In Heidelberg kam es am 25. August zu besonders heftigen Ausschreitungen mit massiven Plünderungen. Die Heidelberger Studenten organisierten nun eine bewaffnete Sicherheitswache von 500 Personen für die Juden, die sich, während sich die Polizei wie gewohnt kaum blicken ließ, dem gewalttätigen Mob auf der Straße entgegengestellte. Auch wenn Hegel zu diesem Zeitpunkt nicht mehr in Heidelberg war, kann dieses außergewöhnliches Engagement der Heidelberger Studenten vermutlich in Zusammenhang mit seinem dortigen Wirken gesehen werden. (Hegel als alleinige Ursache dafür zu sehen wäre schon deshalb falsch, weil 1819 auch eine Reihe von Professoren in der Sicherheitswache aktiv waren.)

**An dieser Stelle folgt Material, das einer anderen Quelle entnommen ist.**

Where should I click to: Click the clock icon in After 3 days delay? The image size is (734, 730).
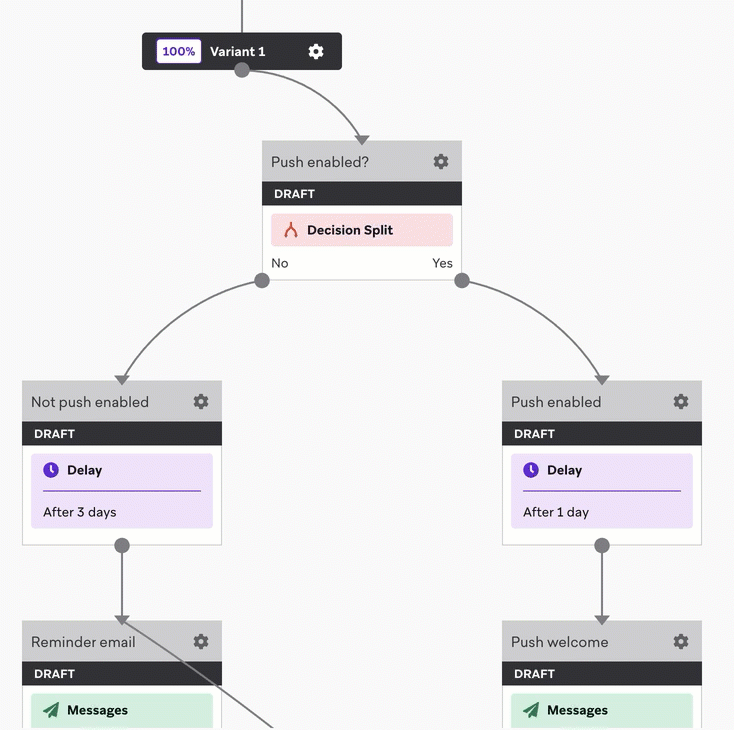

Als Reaktion auf die Hep-Hep-Unruhen wurde die erste deutschlandweite bürgerliche Organisation von Juden gegründet, der Verein für die Wirtschaft und Cultur der Juden, dem auch Heinrich Heine angehörte. Sein Ziel war eine bürgerliche Reform des Judentums und die Verhinderung antijüdischer Gewalt. Bei der Gründung mit dabei: wieder ein Hegel-Schüler, diesmal Eduard Gans, der später Präsident des Vereins werden sollte.
Den Zusammenhang zwischen Hegels Rechtsphilosophie und der Entscheidung der Heidelberger Allgemeinen Burschenschaft hat Shlomo Avineri recherchiert. Vgl. Shlomo Avineri, “Hegel’s Views on Jewish Emancipation“, in: Jewish Social Studies, Vol. XXV, No. 2, April 1963.
Postscriptum zu Hegels Präsenz in der Burschenschaftsbewegung:
Als Professor nahm Hegel an mehreren Versammlungen der Burschenschaften teil. In dieser Zeit waren die Burschenschaften eine deutschlandweite Studentenbewegung, die sich gegen den Despotismus richtete und in der die Begriffe Freiheit und Vaterland noch verbunden waren. Ab 1819 entwickelte sich darin allerdings ein Flügelkampf, in den Hegel involviert war. Die Bruchlinie zwischen den beiden Flügeln verlief zwischen modernen Rechten, die nationalistisch, antijüdisch und ausländerfeindlich auftrat. Hegel ergriff für den andern Flügel Partei, der bürgerliche liberale Werte vertrat, und kann durch sein Engagement eine größere Zahl von Studenten auf seine Seite ziehen. Dieser innere Widerspruch der aus den Befreiungskriegen hervorgegangenen Burschenschaftsbewegung zwischen Freiheit und Vaterland – also einer modernen bürgerlichen Linken und einer modernen bürgerlichen Rechten – trat erst 1819 nach der Ermordung von Kotzebues in Erscheinung. Zu dieser Zeit waren die beiden Flügel – in der Burschenschaftsbewegung wie auch darüber hinaus in der bürgerlichen nationalen Bewegung – noch durch gemeinsame Opposition gegen die Monarchie zusammengehalten und finden sich auch noch in der Revolution von 1848 auf derselben Seite der Barrikaden wieder. Nach der Niederschlagung dieser Revolution wird diese Allianz gespalten, und der rechte bürgerliche Flügel geht ein Bündnis mit der Monarchie ein.